Becta, the United Kingdom government's adviser on IT in schools, has taken Microsoft to the Office of Fair Trading over anti-competitive practices--but open source campaigners say Becta is still effectively promoting Microsoft.
"This is a mini-step in the right direction, but what Becta is actually doing is keeping Microsoft in front of the market to the exclusion of alternatives," said Mark Taylor of the Open Source Consortium pressure group. Becta's complaint is part of the process of negotiating a new contract for the use of Microsoft technology in schools and will therefore only add to the visibility of Microsoft in the market, Taylor suggested to ZDNet.co.uk on Friday.
In a statement, Becta said it was taking Microsoft to the Office of Fair Trading (OFT) because negotiations had stalled, with no movement on "the limitations Microsoft places on schools using its subscription licensing arrangements and the potential interoperability difficulties for schools, pupils and parents who wish to use alternatives to Microsoft's Office suite, including 'free-to-use' alternatives".

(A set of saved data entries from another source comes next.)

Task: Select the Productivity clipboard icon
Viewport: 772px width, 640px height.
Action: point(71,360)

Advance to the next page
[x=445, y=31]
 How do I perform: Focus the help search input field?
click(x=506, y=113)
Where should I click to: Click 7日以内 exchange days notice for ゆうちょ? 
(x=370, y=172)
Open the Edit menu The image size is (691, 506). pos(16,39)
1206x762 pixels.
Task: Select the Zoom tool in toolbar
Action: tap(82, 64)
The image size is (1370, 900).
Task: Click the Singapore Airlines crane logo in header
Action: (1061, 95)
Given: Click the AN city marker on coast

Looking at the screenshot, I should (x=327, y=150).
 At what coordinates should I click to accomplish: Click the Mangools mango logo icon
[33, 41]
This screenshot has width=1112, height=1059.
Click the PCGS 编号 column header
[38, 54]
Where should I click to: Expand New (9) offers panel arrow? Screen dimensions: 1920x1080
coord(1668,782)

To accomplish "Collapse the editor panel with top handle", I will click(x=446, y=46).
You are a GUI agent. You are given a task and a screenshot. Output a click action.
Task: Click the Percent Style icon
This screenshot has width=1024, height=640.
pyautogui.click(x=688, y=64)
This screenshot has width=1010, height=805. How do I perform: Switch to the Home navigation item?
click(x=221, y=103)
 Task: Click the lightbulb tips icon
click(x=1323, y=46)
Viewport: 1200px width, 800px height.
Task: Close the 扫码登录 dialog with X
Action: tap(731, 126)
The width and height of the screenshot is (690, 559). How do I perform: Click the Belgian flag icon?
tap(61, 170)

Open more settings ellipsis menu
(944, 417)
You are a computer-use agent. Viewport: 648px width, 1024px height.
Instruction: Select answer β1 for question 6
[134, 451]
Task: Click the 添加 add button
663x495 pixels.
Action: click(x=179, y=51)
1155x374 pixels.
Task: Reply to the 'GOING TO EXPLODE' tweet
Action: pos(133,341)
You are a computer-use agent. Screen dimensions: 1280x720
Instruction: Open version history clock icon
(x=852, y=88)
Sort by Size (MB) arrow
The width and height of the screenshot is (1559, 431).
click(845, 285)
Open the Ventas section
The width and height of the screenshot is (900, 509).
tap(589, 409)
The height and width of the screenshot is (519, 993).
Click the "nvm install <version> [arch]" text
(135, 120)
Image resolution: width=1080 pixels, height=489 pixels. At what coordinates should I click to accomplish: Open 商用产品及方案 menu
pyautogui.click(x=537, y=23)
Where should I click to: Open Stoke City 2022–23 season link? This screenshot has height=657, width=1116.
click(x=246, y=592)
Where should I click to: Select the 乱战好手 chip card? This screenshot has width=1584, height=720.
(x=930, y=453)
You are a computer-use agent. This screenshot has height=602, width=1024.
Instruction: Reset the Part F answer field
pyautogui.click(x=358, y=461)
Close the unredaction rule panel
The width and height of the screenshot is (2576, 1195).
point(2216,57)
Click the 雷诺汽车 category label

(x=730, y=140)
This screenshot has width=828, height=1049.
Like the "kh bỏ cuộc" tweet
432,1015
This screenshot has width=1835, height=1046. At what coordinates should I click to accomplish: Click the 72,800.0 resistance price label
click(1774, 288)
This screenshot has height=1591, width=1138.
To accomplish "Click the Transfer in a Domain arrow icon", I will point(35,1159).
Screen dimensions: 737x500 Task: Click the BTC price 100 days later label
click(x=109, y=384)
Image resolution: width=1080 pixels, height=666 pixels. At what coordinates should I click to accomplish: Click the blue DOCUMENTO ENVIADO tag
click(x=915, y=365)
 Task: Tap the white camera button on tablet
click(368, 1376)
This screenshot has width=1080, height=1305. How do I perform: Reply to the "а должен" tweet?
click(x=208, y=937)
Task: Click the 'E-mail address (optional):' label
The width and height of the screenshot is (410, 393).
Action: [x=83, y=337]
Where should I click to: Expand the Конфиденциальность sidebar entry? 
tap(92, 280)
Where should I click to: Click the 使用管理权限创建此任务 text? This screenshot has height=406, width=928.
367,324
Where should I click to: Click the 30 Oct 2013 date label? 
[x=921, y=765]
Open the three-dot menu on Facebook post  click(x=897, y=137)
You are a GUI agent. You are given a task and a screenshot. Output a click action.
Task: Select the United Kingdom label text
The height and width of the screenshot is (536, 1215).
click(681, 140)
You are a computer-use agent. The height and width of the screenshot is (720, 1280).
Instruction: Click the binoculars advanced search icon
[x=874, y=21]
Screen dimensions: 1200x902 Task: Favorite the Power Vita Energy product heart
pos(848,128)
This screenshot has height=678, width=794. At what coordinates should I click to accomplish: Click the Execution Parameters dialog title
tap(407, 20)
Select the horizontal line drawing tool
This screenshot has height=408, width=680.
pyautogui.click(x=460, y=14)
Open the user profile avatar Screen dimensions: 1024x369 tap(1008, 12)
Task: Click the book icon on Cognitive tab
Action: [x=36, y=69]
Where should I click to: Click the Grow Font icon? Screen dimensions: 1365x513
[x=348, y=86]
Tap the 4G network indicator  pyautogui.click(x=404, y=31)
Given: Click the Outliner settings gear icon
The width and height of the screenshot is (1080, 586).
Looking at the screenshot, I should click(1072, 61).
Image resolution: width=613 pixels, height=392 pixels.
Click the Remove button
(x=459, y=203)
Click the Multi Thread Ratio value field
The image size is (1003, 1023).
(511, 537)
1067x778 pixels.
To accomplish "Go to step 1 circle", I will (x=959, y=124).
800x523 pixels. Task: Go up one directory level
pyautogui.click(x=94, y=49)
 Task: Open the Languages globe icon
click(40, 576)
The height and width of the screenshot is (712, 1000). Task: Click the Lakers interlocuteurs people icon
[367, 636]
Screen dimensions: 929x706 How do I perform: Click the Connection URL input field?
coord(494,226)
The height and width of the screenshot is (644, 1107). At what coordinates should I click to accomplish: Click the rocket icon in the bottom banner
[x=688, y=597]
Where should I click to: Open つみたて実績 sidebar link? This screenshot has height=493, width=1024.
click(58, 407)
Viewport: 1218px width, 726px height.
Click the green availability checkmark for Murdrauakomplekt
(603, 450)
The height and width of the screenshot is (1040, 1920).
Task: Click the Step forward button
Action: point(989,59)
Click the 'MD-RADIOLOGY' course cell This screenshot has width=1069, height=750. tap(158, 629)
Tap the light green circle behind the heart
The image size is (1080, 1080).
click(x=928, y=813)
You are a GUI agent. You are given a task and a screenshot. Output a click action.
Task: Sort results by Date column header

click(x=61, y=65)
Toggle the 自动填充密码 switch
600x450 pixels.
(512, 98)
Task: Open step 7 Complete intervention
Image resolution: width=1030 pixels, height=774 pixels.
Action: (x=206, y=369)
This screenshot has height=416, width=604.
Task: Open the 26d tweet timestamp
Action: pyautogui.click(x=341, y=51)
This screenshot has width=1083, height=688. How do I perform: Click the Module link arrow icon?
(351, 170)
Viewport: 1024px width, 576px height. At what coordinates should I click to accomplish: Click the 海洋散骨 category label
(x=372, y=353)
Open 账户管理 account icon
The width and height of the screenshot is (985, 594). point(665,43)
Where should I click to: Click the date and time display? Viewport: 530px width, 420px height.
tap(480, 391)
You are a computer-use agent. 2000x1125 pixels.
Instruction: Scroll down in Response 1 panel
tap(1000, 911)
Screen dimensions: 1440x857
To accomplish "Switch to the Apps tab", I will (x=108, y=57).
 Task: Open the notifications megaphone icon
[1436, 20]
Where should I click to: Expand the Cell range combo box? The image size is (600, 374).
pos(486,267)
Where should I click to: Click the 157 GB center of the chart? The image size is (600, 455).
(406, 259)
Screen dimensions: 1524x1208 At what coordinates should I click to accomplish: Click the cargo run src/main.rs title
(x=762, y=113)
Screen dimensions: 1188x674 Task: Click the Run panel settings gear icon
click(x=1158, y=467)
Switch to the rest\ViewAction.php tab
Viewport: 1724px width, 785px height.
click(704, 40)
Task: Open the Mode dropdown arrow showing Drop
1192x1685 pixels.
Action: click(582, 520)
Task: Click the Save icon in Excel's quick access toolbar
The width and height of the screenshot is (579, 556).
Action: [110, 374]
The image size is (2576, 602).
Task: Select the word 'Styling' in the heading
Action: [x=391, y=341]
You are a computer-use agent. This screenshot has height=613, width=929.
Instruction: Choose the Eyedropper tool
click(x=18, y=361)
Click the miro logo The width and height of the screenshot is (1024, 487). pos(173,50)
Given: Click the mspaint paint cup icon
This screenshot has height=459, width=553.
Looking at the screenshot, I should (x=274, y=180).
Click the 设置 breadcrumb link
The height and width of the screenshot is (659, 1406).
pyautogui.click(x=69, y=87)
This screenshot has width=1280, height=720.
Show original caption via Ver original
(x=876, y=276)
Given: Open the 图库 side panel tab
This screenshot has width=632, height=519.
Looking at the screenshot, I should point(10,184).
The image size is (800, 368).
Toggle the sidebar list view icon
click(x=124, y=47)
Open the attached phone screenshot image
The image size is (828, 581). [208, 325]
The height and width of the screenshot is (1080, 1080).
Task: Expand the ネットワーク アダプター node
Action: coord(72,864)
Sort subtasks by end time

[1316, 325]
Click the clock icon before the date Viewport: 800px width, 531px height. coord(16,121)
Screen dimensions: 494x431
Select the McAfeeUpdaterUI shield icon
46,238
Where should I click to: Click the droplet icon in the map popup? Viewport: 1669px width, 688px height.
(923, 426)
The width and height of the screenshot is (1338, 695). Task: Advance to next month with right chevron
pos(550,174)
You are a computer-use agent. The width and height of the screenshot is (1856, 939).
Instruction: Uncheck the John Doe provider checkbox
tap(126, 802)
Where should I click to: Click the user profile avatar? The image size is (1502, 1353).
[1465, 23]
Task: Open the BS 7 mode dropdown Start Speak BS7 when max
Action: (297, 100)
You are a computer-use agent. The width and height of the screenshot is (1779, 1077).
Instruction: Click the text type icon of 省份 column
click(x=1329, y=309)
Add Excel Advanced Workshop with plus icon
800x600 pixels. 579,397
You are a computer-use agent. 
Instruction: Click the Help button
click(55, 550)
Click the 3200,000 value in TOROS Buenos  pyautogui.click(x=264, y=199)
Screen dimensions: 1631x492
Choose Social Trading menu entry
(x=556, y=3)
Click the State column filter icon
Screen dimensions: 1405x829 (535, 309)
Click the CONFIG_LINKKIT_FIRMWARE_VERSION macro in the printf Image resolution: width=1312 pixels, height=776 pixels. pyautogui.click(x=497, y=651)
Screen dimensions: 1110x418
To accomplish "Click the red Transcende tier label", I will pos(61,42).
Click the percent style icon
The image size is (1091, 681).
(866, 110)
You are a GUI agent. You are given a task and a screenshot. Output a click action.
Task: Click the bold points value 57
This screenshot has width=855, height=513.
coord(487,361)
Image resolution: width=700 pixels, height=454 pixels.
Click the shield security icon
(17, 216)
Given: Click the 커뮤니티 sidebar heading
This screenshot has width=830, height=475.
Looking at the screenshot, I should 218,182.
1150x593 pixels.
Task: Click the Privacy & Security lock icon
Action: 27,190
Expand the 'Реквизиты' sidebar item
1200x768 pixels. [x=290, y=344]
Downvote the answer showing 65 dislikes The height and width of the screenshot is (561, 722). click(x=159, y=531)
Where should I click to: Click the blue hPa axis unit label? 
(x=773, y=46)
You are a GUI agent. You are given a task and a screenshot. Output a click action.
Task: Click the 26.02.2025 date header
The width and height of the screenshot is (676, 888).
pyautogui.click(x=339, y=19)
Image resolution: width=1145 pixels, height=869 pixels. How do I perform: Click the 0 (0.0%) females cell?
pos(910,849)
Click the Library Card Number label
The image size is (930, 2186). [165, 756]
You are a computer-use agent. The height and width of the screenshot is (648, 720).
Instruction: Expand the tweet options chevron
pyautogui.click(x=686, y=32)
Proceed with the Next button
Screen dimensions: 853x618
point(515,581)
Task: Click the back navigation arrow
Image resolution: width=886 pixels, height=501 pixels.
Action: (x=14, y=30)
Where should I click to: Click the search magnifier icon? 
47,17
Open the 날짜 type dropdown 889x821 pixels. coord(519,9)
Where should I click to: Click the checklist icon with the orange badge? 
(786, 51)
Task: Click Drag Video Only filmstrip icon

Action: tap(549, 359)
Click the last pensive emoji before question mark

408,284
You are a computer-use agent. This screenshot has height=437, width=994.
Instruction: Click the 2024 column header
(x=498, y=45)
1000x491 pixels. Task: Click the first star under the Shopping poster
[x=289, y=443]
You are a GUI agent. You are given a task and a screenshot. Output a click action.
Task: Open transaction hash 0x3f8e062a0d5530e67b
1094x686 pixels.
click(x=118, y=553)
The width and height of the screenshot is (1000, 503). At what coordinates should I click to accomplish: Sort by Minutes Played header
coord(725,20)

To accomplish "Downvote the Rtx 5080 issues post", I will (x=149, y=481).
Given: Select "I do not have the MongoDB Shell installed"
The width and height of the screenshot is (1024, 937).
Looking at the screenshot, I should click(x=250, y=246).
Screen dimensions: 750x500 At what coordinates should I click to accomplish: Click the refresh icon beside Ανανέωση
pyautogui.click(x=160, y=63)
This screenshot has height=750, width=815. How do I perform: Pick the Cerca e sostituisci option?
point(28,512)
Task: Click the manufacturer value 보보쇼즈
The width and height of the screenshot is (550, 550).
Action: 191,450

In January 2007, Becta issued an interim report that raised issues over choice, competition and value for money for schools and recommended that schools don't take on Microsoft's Schools Agreement subscription licence until these issues are resolved. Becta also recommended that schools delay any use of Windows Vista or Office 2007 until interoperability issues--particularly with the open-source ODF format--are ironed out. Becta's executive director of strategic technologies, Dr Stephen Lucey, discussed these issues with ZDNet.co.uk earlier this year.
Despite its apparent frustration with Microsoft, Becta does not actively promote open source. "Open source is a separate issue, and schools can make their own decision," said a Becta spokesman on Friday. "We don't recommend specific technologies--we promote the use of technology per se."
"They're in danger of looking a bit silly, giving the market a non-recommendation and showing a lack of direction," said Taylor, who confronted Dr Lucey on Friday at a conference promoting open source in schools. The event, at Liverpool Digital, was run by the Open Schools Alliance, a campaign body supported by Liberal Democrat MP John Pugh, who has frequently criticized government support for Microsoft. The event had a keynote from Martin Dougiamas, the chief executive and founder of Moodle, an open source learning environment which leads the market but is still not on any government lists of recommended software.
Becta hopes that Microsoft will "move promptly to address the issues raised" and suggests that schools using Microsoft software should buy it instead of subscribing until the OFT complaint is sorted out, its statement says.
Becta's final report on Microsoft's academic licensing programs, which was scheduled for January 2008, will now be deferred until the OFT complaint is resolved. The final report on Vista and Office 2007 is also scheduled for January 2008.
A Microsoft spokesperson said: "We have not yet seen a copy of Becta's letter, so we are unable to make a specific comment at this stage. Every day, schools across the United Kingdom benefit through using our technology and participating in our academic programs. We are in ongoing discussions with Becta on this matter."